Mitochondrial Labeling with Mitotracker and Fluorescence Microscopy
For Mitotracker staining of mitochondria, cells were incubated with 250 nM Mitotracker Green (Molecular Probes, Eugene, OR). Mitotracker Green was excited with a 488 laser, and fluorescence emission was captured on a photon multiplier tube. Cells were imaged after dye loading as previously described (Alano et al., 2004) using a Leica TCS-SP inverted confocal microscope (Leica, Bannockburn, IL) with a 40× objective lens. Images were collected using Leica TCS software with the same image acquisition parameters used for each cell type.
Statistics
The Student t test was used for single comparisons. For multiple comparisons, either one-way or repeated-measures analysis of variance was used. Post hoc analysis was performed with the Newman-Keuls test. A P value < 0.05 was considered significant.
RESULTS
Exposure to MNNG Led to PARP-1-Mediated Cell Death
Exposure to MNNG led to cell death in all four types of cells examined: mouse astrocytes, mouse neurons, mouse cardiac myocytes, and rat cardiac myocytes (Fig. 1). Cardiac myocytes from both rat and mouse were used to determine differences between these species as well as between the tissue types. In each case, cell death was prevented by the PARP inhibitor DPQ, confirming the role of PARP-1 in this process. The MPT has been shown to be a necessary downstream cell death event that is initiated by PARP-1 (Alano et al., 2004; Tanaka et al., 2005). In the present study, the MPT inhibitor CsA prevented cell death after incubation with MNNG in all four cell preparations, suggesting that the MPT is a similarly necessary event in PARP-1-mediated death of neurons and cardiac myocytes from both mouse and rat.

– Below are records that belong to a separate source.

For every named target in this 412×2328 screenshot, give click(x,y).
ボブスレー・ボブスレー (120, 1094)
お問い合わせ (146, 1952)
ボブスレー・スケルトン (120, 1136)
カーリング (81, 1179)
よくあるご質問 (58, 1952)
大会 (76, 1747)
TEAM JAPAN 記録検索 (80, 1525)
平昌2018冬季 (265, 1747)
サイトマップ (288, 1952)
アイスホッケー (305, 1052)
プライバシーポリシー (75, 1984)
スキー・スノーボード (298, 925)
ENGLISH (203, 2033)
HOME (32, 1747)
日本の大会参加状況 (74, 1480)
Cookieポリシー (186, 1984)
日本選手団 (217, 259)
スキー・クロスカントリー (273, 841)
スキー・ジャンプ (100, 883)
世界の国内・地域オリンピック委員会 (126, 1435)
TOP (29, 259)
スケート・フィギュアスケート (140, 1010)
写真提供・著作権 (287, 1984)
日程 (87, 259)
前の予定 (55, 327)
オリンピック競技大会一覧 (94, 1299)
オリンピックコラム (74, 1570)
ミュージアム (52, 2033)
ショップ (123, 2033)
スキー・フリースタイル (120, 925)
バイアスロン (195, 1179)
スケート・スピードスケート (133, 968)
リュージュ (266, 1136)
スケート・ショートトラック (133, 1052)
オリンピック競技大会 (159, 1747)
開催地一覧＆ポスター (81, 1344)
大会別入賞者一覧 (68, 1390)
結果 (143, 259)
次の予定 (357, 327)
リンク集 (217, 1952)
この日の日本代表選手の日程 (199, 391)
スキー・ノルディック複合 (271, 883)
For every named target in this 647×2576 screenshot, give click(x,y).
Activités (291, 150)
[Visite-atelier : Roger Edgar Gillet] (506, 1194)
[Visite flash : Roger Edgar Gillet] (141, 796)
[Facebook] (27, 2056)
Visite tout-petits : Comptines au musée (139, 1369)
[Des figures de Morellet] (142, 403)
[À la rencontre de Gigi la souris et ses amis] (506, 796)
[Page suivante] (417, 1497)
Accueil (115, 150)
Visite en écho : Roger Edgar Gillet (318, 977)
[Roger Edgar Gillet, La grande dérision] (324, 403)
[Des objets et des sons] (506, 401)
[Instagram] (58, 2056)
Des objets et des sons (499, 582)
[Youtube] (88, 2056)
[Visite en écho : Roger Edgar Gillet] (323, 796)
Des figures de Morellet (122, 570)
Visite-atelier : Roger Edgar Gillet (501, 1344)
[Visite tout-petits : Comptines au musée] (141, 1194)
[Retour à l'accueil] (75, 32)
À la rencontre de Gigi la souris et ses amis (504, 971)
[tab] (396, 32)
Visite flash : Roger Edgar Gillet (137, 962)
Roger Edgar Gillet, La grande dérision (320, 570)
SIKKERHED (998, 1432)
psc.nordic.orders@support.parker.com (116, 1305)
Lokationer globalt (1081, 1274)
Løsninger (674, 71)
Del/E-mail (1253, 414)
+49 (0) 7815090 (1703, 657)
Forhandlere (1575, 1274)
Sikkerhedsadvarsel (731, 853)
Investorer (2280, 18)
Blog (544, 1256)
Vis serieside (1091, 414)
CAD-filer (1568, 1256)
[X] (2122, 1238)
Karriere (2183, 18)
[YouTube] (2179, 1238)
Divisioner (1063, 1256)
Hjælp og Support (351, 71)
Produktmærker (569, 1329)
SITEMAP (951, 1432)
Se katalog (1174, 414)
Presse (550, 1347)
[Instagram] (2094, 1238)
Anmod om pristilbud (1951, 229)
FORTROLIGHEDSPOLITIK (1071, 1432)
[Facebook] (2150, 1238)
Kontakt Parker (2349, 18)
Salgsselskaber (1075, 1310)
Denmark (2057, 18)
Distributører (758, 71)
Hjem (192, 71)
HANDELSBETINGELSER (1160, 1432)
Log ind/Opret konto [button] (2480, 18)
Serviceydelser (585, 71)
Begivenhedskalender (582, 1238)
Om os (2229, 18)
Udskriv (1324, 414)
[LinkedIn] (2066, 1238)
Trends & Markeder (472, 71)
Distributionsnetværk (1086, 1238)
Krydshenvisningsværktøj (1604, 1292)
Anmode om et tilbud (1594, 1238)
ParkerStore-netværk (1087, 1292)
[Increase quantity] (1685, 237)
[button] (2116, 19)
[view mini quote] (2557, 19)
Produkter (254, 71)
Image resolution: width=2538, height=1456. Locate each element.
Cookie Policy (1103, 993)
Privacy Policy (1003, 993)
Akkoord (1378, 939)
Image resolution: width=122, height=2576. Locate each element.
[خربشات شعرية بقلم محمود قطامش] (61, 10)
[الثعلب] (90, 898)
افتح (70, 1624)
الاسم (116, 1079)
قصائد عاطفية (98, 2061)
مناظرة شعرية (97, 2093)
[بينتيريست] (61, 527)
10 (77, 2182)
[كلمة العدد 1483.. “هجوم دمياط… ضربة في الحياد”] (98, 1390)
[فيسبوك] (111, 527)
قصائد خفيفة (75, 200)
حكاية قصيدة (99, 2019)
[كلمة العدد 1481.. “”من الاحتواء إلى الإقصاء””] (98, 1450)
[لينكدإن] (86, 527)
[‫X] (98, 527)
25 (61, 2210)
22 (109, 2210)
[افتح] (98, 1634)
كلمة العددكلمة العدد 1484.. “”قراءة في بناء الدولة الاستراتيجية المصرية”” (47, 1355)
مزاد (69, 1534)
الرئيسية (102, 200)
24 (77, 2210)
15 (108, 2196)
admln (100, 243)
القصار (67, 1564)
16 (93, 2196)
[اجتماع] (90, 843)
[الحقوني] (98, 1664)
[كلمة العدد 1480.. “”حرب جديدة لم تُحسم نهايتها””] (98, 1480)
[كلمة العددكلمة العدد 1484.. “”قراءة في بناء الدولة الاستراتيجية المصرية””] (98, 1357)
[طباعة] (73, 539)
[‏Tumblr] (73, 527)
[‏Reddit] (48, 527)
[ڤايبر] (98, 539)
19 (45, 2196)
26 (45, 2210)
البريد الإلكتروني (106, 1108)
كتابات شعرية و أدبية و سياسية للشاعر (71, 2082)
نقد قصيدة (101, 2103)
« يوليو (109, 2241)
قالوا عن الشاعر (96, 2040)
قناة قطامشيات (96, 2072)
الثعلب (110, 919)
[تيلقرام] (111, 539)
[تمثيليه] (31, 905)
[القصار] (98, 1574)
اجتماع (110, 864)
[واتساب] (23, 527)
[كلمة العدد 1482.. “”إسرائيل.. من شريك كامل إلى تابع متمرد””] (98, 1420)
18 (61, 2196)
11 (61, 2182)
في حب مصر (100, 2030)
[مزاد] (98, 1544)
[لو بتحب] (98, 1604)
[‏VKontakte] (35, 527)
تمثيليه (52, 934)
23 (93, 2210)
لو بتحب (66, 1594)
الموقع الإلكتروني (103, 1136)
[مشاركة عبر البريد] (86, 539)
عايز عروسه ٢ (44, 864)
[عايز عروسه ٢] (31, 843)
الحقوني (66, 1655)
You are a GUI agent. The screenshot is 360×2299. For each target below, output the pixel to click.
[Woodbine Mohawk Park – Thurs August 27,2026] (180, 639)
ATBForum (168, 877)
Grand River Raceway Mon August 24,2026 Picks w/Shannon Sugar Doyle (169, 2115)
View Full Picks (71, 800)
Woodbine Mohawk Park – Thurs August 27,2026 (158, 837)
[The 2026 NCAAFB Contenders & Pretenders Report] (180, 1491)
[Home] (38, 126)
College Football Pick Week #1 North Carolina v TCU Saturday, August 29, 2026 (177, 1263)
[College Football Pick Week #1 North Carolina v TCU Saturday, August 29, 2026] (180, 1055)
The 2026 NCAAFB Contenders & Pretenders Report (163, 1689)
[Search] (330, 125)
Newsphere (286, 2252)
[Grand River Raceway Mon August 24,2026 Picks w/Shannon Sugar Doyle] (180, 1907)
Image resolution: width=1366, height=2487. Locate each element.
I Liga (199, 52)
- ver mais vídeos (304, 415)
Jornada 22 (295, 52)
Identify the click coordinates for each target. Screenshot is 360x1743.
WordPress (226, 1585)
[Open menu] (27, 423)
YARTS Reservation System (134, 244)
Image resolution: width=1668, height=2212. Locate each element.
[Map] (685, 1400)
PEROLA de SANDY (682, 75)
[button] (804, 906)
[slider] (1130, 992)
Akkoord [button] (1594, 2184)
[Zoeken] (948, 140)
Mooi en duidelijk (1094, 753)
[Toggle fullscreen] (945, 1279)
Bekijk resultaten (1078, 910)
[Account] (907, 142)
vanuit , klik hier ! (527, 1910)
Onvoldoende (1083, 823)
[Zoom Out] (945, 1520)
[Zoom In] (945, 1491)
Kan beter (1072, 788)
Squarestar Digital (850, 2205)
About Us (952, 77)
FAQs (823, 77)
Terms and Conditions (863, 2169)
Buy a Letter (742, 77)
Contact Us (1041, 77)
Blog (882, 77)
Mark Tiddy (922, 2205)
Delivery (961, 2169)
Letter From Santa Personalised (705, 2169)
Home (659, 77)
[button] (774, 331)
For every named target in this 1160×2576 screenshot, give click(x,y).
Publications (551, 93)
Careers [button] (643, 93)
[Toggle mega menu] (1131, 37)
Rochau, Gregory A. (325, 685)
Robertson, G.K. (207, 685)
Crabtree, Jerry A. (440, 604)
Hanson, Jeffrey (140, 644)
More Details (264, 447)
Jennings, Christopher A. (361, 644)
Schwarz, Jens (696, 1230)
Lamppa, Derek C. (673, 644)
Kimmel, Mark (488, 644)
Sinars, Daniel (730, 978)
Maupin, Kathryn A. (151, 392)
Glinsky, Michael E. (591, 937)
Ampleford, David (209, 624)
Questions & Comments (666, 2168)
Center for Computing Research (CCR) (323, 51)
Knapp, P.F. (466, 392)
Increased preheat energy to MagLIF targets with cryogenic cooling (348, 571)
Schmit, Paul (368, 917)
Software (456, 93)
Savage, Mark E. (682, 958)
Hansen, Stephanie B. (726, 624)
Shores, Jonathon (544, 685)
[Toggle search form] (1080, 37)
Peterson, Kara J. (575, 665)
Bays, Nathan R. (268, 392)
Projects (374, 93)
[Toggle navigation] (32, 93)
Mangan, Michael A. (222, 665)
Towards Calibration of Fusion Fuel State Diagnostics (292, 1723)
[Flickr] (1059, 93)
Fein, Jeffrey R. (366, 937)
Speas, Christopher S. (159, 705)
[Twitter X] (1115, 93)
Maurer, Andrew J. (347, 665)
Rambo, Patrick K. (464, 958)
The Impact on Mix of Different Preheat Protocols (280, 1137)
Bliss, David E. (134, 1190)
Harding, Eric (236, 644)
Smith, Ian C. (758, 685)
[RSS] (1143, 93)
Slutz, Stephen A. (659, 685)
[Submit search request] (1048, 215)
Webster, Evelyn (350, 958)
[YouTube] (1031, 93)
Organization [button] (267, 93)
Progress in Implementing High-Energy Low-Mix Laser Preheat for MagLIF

Treatment with MNNG caused PARP-1-mediated cell death. MNNG treatment of adult rat cardiac myocytes, mouse cardiac myocytes, mouse cortical astrocytes, and mouse cortical neurons led to PARP-1-mediated cell death. Representative images of cardiac myocytes (B) show that live cells were rod-shaped, whereas dead cells were contracted. Representative images of mouse cortical neurons (D) show live cells were phase-bright with distinct processes. Viability was verified by assaying plasma membrane integrity. Live cells retained calcein fluorescence (B, D, middle rows) and excluded the vital dye propidium iodide (PI; B, D, bottom rows), indicating an intact plasma membrane. Dead cells lost calcein fluorescence and stained positive for PI, indicating a compromised plasma membrane. Quantification of viability in cultured astrocytes was done with the LDH assay rather than by cell counting, as for the neurons and cardiac myocytes; therefore, images are not provided. Control-vehicle treatment—MNNG: 100 μM for 30 min for cardiac myocytes and astrocytes, 75 μM for 30 min for neurons; DPQ: 25 μM pretreated for at least 30 min prior to experiment; CsA: 250 nM pretreated for at least 60 min prior to experiment (n = 3 **P < 0.001).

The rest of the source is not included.